Educated and intelligent (and fictional) Evelyn narrates with the formality and seriousness of a Victorian novel (though, thankfully for YA readers, without the longueurs), but her true heart, and her devotion to Joseph bring her alive off the page. Evelyn herself is a victim of ‘phossy jaw’ (phosphorous necrosis) caused by working in a match factory, which means her lower face is severely disfigured, and she has been victimized and reviled on the streets: “The harsh words and violence had eaten away at my soul just as the phosphorous had my bone.” Her empathy with Joseph, her work at the hospital, and her quest to dispel the ghosts develop a self-confidence and gutsiness in Evelyn that provide the spine of the novel.
As in The Lost Kingdom, Kirby mixes real-life and fictional people. As well as Joseph Merrick, the novel also weaves in the murder victims, the patronizing Dr.
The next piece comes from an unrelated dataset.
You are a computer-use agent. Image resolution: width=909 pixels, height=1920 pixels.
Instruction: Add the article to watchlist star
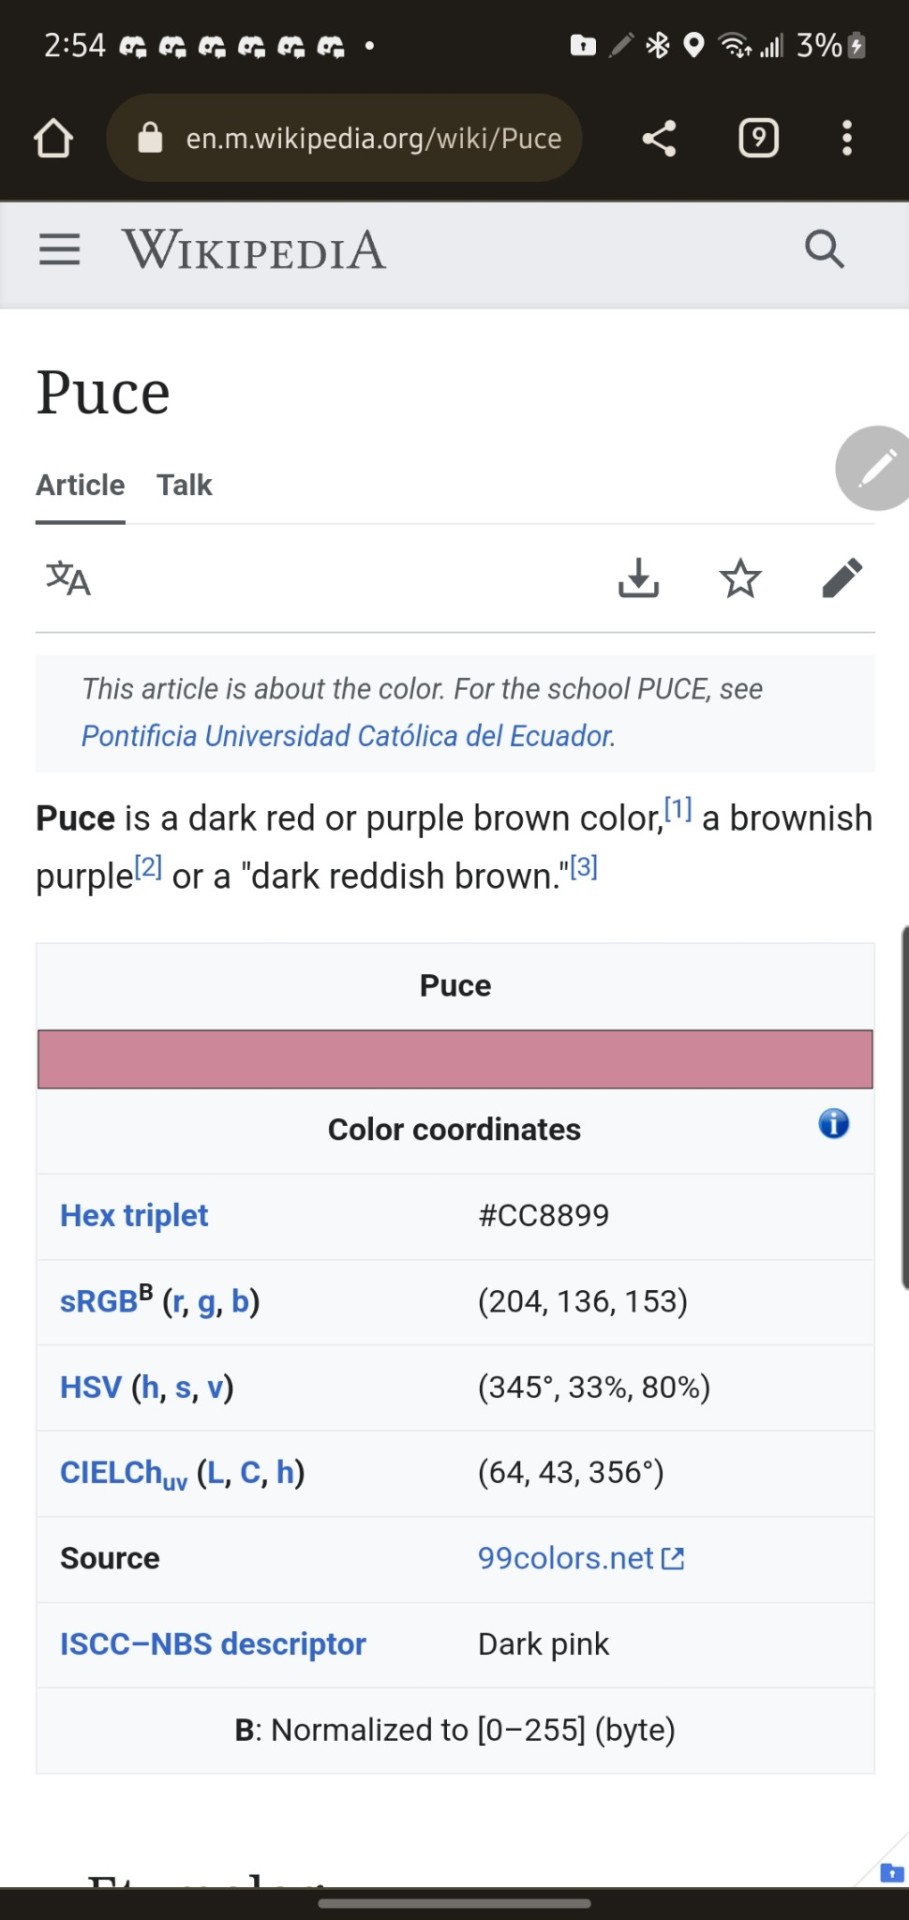740,578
Treves, Henry Sidgwick, the founder of Newnham College, and stern but fair Matron Luckes. Joseph, who we only see through Evelyn’s eyes, changes from the ‘monster’ that his physical appearance suggests, to becoming a kind, valiant and sensitive gentleman as she gets to know him. Her growing protectiveness of his physical and emotional health allows Evelyn to realize that her own scarring does not define her, and that a person’s true nature, whether monster or not, is internal and not indicated by their looks.
Kirby has a masterful hand with the telling historical detail. Evelyn’s trips on the new underground railway and her expeditions into the grimy, frighteningly unprotected streets, contrast with the bustling sanctuary of the hospital, and both provide an authentic setting. Of course somethings resonate with today – the public has a paradoxical tabloid taste and revulsion for monsters, and the East End Jewish population is demonized and scapegoated. The author also revels in the contemporary patois, and though sometimes the meaning isn’t always clear, it’s easy to get the gist. One bravura passage has Evelyn and the other maids describe a salacious gossip as “an old haybag”, “a vile church-bell”, and “a blowsabella”.
The novel’s plotting and pacing, along with the character development, are so impeccable, I was just a little disappointed that Evelyn’s climactic epiphany seemed a tad too slick and easy. Nonetheless, the ending itself is satisfying and feels complete.
Teens who enjoy a mix of history and fantasy will surely love this, but it’s also worth trying with fans of straight historical fiction like Mary Hooper’s Fallen Grace (Bloomsbury, 2011).
Thanks to Scholastic and Edelweiss for the digital ARC.